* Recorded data

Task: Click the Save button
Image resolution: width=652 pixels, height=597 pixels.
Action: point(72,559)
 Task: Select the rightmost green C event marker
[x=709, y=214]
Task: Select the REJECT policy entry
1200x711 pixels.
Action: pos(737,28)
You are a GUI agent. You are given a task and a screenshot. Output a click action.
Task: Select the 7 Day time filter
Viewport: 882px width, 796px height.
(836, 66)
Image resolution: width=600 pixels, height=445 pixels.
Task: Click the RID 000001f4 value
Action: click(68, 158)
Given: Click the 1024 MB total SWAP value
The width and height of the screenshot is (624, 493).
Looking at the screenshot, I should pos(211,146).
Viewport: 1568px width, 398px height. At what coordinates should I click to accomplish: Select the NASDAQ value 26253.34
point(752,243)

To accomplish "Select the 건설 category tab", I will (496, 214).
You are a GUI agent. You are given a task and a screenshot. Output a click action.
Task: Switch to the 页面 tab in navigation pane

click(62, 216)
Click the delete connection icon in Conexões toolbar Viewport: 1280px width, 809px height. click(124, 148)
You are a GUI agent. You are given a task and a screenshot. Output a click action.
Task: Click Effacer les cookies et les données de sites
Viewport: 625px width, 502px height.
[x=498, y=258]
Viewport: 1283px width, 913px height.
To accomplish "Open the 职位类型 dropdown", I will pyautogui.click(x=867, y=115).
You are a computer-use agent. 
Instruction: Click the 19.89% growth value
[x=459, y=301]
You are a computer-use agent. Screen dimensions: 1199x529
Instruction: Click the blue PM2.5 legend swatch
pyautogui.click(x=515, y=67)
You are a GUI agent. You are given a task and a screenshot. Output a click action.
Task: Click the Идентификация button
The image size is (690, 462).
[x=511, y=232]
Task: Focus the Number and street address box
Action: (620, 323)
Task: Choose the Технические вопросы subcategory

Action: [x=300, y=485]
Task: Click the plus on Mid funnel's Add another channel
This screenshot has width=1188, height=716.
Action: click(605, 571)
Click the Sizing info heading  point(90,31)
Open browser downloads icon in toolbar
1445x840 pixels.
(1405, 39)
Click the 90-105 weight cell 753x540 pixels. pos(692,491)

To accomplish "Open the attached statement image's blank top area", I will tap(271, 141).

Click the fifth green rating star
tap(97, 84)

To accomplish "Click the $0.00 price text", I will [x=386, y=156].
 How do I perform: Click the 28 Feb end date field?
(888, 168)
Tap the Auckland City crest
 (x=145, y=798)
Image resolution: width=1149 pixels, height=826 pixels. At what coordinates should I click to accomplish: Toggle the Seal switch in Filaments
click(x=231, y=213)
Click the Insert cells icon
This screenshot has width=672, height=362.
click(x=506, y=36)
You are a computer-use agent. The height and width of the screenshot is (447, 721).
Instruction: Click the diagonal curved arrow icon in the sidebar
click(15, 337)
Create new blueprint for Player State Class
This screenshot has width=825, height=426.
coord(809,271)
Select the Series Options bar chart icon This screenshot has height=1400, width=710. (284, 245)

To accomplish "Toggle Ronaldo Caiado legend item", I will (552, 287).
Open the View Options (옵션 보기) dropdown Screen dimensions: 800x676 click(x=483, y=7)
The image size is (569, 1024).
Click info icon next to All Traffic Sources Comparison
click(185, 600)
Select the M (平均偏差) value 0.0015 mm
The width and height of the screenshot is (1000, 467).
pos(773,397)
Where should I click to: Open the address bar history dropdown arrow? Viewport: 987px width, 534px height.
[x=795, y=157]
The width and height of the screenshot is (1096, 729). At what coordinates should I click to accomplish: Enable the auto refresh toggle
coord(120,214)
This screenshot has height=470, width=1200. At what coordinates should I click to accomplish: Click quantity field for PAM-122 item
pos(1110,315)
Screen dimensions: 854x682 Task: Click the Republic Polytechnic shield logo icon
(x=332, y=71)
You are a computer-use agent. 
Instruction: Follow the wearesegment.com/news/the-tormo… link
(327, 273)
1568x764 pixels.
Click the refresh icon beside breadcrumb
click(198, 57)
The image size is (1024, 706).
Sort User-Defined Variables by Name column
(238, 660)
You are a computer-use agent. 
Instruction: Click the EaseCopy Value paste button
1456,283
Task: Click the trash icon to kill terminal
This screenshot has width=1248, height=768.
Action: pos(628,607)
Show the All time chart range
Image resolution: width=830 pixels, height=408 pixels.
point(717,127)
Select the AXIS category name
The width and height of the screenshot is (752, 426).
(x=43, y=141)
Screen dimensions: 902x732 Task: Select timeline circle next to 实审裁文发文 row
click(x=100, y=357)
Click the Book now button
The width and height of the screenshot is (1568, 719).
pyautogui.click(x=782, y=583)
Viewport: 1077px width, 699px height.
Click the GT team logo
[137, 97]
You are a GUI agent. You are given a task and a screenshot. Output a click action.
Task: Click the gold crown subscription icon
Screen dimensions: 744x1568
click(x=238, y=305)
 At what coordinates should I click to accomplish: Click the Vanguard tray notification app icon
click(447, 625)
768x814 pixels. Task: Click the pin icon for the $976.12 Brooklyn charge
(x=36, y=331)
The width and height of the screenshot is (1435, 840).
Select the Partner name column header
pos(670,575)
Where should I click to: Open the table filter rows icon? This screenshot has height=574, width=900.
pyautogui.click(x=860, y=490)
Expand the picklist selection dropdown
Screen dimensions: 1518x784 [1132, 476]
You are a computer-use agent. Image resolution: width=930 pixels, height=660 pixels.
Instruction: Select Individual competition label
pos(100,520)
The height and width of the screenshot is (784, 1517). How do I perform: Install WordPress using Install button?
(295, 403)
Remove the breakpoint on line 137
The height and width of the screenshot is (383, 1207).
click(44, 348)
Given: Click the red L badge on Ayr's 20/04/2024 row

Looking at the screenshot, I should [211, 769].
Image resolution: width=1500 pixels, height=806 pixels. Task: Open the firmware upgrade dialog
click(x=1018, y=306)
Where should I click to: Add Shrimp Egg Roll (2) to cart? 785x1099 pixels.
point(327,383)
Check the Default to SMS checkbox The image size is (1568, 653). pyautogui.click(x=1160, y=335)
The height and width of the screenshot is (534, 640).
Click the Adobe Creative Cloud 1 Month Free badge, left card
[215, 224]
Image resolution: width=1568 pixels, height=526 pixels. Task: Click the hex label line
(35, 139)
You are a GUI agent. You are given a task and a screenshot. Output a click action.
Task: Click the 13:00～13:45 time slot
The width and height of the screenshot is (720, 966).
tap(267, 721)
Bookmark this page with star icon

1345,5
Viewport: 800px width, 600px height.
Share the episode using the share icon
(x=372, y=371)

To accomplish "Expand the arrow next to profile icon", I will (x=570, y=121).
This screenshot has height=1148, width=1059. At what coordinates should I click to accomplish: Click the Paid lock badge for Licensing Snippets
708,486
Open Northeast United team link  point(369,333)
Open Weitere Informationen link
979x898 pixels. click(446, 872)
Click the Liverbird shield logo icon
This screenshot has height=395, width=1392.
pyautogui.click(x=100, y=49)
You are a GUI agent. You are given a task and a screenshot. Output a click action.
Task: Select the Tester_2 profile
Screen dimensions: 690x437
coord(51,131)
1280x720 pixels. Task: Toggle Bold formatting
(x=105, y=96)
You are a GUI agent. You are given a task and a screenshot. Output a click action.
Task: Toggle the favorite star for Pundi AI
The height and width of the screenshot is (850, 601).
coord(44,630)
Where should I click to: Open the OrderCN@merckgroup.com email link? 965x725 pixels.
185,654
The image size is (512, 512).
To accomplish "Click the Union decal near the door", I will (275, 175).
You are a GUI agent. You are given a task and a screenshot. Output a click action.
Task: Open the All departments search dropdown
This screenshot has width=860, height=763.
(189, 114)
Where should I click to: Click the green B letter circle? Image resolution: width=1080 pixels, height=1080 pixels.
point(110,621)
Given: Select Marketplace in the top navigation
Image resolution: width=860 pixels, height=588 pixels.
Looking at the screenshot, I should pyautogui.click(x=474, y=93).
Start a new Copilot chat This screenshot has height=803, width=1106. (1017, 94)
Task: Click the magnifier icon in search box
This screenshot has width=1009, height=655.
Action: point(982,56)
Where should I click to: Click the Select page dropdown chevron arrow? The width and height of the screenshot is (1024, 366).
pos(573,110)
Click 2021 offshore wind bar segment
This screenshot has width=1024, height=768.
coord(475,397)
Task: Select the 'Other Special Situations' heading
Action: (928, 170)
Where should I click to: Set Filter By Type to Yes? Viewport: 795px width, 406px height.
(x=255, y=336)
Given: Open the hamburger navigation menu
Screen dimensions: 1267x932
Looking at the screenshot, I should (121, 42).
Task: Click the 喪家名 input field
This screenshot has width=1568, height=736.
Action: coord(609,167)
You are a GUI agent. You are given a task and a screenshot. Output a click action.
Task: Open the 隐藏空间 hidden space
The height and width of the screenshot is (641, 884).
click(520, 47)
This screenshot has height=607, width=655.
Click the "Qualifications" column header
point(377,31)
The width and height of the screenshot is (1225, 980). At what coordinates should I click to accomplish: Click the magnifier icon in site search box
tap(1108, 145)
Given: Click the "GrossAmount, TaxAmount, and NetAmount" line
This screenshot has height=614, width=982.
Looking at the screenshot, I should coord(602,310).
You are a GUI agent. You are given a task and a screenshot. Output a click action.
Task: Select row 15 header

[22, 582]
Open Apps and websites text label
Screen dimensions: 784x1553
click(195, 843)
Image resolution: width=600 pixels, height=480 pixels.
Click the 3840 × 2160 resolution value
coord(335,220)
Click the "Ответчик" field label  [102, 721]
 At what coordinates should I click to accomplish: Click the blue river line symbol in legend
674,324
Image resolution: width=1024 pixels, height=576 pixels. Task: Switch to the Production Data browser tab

* PROBLEM TO WORK ON
The lines to return are those in the records above that hold the word "toolbar".

* YOUR RESPONSE
Click the delete connection icon in Conexões toolbar Viewport: 1280px width, 809px height. click(124, 148)
Open browser downloads icon in toolbar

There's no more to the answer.